Try it:
Turn the lines from the one containing "has height=861, width=1278." through the one containing "resend-code-button: 重发 (18s) is", both included, into a numbered list without blank lines. Leave the pictures out.

Dataset records:
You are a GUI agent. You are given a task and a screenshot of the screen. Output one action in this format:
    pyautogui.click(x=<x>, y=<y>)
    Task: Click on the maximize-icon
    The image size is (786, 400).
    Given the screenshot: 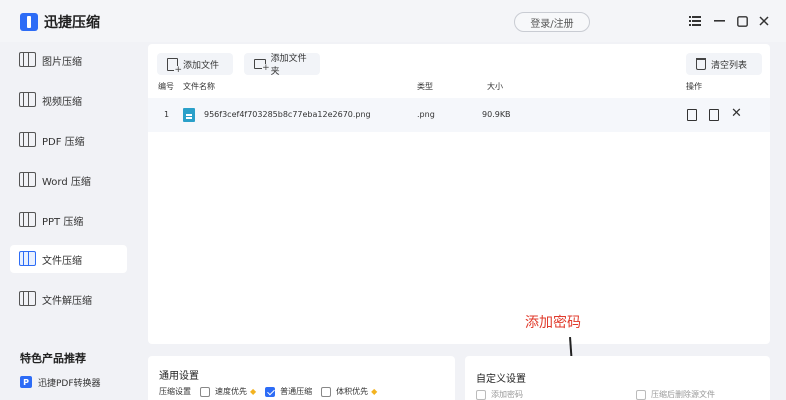 What is the action you would take?
    pyautogui.click(x=742, y=21)
    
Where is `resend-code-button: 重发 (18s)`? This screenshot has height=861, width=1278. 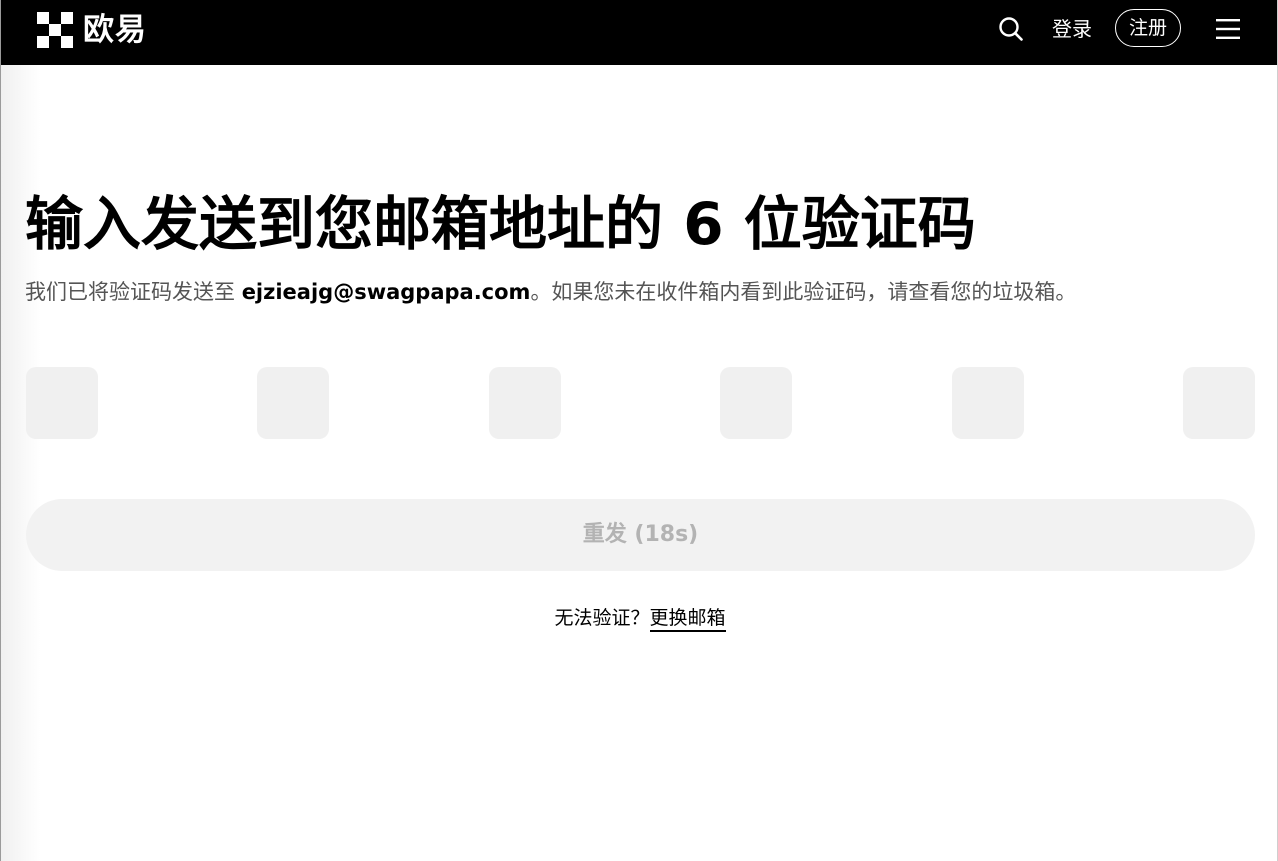
resend-code-button: 重发 (18s) is located at coordinates (640, 535).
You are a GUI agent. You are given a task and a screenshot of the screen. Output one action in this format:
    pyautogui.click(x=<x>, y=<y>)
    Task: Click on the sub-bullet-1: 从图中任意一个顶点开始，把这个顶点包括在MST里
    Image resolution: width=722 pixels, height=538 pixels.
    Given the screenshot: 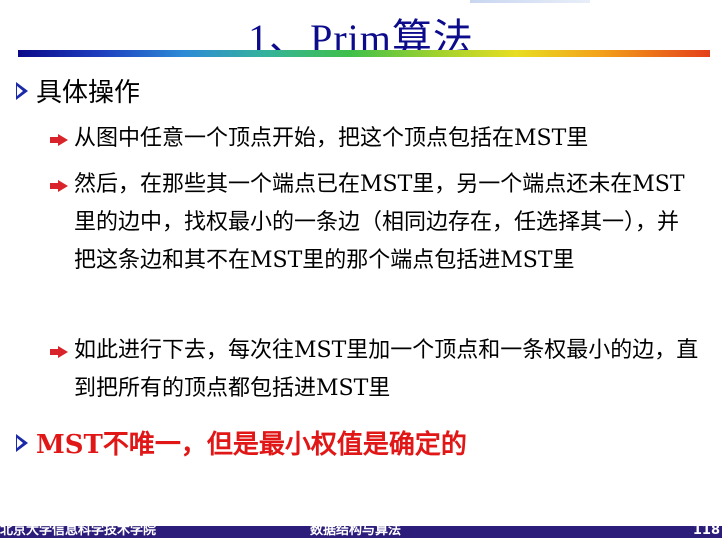 What is the action you would take?
    pyautogui.click(x=375, y=139)
    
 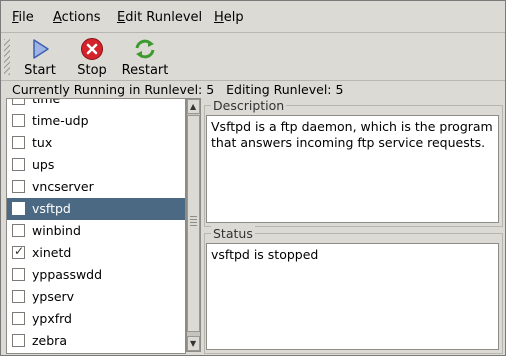 What do you see at coordinates (233, 234) in the screenshot?
I see `status-title: Status` at bounding box center [233, 234].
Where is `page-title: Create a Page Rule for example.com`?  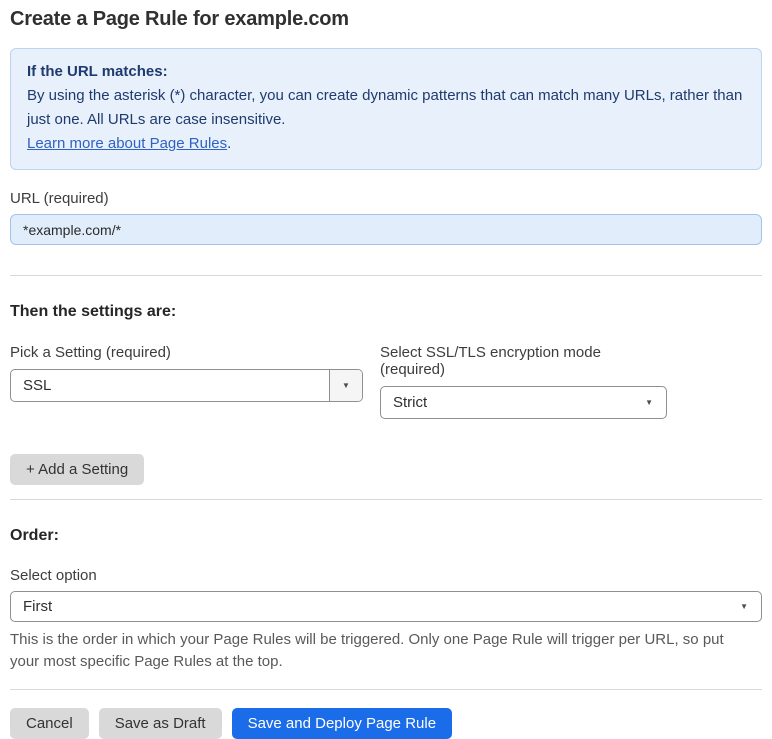 page-title: Create a Page Rule for example.com is located at coordinates (180, 19).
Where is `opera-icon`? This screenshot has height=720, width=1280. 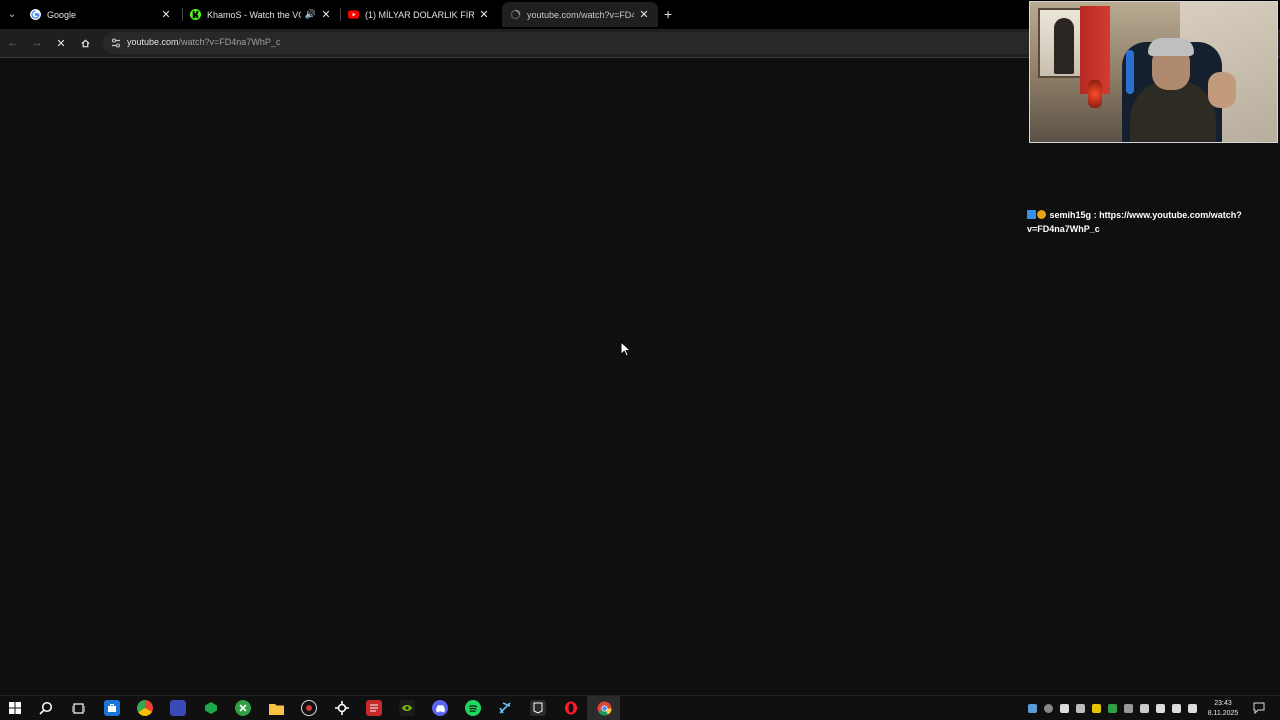 opera-icon is located at coordinates (571, 708).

Your solution:
1. Where is `resend-code-button: 重发 (18s)`? This screenshot has height=861, width=1278. 
2. resend-code-button: 重发 (18s) is located at coordinates (640, 535).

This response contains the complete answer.